→ 原文节选:

----------

我尝试通俗的翻译翻译: 就是说如果前3次(maxFastAttempts)入队，我计数器算法可以把延时设置小一点为5毫秒(fastDelay)。但如果你都重试了3次(maxFastAttempts)还失败了，那对不起，我只有把你的延时设置为一个比较大的值10秒(fastDelay)。避免你一直在那里重试，占用系统的资源。如果用伪代码表示就是：

If failures[item] >=3 
   return fastDelay 
else 
   return slowDelay

指数退避限速算法

有些文章中，翻译为"排队指数算法"，个人表示无法理解。因为算法英文名为ItemExponentialFailureRateLimiter, Exponential翻译为"指数的", Failure说明失败重试有关，在函数when()的实现中用了单词"backoff"，所以我觉得算法翻译为"指数退避限速器"更简单明白。

如果结合kubernete的业务逻辑更好理解ItemExponentialFailureRateLimiter算法。这个算法处理的场景例如：假设一个pod待创建，首先加入工作队列，但某种原因导致k8s创建失败，就需要将该pod重新加入队列进行重试，那么加入队列前要设置一个等待时间，这里就可以选择用指数退避算法，表示因为Pod创建失败而重新入队，很明显，重试次数越多，等待的延时就越长，这个时长可以用math.pow(2,n)，也就是指数增长来设置这个延时，但这个延时又不能无限大，所以要给延时封顶，也就是maxDelay的值。

----------

→ 你的任务: 请从原文节选中“我尝试通俗的翻译翻译: 就是”一处起，一直到“也就是maxDelay的值。”为止，把这部分重新写出，并将其中的“伪代码”改称为“示意代码”。

----------

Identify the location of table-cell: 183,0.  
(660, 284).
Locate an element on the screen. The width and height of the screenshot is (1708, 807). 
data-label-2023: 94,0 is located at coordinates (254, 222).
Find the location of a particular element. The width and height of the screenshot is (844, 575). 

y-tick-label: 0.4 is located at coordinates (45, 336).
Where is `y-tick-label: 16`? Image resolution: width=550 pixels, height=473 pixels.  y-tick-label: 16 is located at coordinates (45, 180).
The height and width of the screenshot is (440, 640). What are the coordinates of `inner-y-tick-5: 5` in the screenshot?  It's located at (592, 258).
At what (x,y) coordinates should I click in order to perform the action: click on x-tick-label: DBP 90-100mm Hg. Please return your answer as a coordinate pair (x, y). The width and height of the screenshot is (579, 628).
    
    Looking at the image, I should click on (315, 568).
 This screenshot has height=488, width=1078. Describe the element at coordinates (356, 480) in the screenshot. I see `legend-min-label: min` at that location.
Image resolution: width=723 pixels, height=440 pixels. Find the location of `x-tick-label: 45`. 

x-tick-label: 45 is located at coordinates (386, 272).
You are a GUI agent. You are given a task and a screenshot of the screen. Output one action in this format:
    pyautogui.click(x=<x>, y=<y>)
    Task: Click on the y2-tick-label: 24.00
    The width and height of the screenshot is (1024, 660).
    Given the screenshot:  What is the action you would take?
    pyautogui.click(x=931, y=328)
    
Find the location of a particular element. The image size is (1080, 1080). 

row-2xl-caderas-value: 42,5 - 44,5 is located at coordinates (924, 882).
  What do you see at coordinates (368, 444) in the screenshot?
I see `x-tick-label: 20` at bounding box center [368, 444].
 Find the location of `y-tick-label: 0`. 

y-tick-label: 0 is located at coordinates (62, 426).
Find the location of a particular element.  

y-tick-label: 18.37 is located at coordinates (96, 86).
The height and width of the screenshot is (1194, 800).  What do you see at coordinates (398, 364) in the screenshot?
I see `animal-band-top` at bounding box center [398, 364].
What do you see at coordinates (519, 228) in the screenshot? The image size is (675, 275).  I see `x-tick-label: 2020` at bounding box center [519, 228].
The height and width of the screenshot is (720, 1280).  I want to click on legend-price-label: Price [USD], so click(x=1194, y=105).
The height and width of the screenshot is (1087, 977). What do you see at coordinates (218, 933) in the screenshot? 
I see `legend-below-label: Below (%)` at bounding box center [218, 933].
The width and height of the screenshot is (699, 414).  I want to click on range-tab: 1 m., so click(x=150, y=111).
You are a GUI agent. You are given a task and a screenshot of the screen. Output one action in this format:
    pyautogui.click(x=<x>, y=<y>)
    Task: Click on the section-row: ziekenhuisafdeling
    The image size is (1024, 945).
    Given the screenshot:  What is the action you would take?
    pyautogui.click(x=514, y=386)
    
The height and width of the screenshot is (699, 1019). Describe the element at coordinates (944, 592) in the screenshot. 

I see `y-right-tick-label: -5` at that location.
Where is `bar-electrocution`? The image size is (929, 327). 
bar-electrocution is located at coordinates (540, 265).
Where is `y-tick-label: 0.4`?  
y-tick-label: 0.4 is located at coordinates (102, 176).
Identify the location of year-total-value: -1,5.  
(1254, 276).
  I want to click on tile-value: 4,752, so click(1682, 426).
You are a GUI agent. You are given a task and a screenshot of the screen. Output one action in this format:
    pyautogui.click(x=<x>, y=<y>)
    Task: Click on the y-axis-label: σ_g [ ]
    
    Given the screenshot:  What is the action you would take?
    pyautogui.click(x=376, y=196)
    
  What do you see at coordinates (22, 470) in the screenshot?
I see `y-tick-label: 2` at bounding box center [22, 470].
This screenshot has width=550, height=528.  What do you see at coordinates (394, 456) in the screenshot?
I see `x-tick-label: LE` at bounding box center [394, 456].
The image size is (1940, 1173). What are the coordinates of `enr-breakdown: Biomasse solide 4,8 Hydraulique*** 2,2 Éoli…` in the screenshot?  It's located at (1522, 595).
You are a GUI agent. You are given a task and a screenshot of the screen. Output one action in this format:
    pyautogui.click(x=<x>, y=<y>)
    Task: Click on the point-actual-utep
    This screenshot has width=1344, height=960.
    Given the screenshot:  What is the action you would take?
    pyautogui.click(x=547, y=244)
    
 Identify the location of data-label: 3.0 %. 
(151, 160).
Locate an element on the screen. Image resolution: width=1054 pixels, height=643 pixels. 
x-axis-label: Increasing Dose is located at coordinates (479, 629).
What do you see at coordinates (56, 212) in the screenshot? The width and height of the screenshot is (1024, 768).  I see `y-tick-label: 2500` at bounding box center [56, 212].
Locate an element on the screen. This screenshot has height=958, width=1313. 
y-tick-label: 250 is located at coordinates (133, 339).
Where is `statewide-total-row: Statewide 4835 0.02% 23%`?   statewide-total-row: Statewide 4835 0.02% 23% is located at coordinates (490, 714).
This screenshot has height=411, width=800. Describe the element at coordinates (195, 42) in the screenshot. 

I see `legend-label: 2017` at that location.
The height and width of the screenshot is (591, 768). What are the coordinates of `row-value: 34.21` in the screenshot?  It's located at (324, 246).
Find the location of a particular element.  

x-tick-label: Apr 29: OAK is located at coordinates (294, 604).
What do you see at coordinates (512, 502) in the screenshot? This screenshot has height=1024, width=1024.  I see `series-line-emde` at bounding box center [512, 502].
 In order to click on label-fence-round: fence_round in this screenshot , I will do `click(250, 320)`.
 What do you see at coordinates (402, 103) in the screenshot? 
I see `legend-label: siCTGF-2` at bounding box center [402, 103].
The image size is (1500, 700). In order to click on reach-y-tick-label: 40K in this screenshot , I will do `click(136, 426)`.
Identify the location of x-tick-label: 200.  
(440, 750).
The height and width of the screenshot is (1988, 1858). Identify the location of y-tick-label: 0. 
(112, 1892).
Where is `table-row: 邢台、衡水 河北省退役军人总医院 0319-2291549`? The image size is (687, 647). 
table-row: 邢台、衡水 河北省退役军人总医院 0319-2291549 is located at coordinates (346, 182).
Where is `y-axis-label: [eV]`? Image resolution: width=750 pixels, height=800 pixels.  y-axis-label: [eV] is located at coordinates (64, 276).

----------

→ 练习结果:
我尝试通俗的翻译翻译: 就是说如果前3次(maxFastAttempts)入队，我计数器算法可以把延时设置小一点为5毫秒(fastDelay)。但如果你都重试了3次(maxFastAttempts)还失败了，那对不起，我只有把你的延时设置为一个比较大的值10秒(fastDelay)。避免你一直在那里重试，占用系统的资源。如果用示意代码表示就是：

If failures[item] >=3 
   return fastDelay 
else 
   return slowDelay

指数退避限速算法

有些文章中，翻译为"排队指数算法"，个人表示无法理解。因为算法英文名为ItemExponentialFailureRateLimiter, Exponential翻译为"指数的", Failure说明失败重试有关，在函数when()的实现中用了单词"backoff"，所以我觉得算法翻译为"指数退避限速器"更简单明白。

如果结合kubernete的业务逻辑更好理解ItemExponentialFailureRateLimiter算法。这个算法处理的场景例如：假设一个pod待创建，首先加入工作队列，但某种原因导致k8s创建失败，就需要将该pod重新加入队列进行重试，那么加入队列前要设置一个等待时间，这里就可以选择用指数退避算法，表示因为Pod创建失败而重新入队，很明显，重试次数越多，等待的延时就越长，这个时长可以用math.pow(2,n)，也就是指数增长来设置这个延时，但这个延时又不能无限大，所以要给延时封顶，也就是maxDelay的值。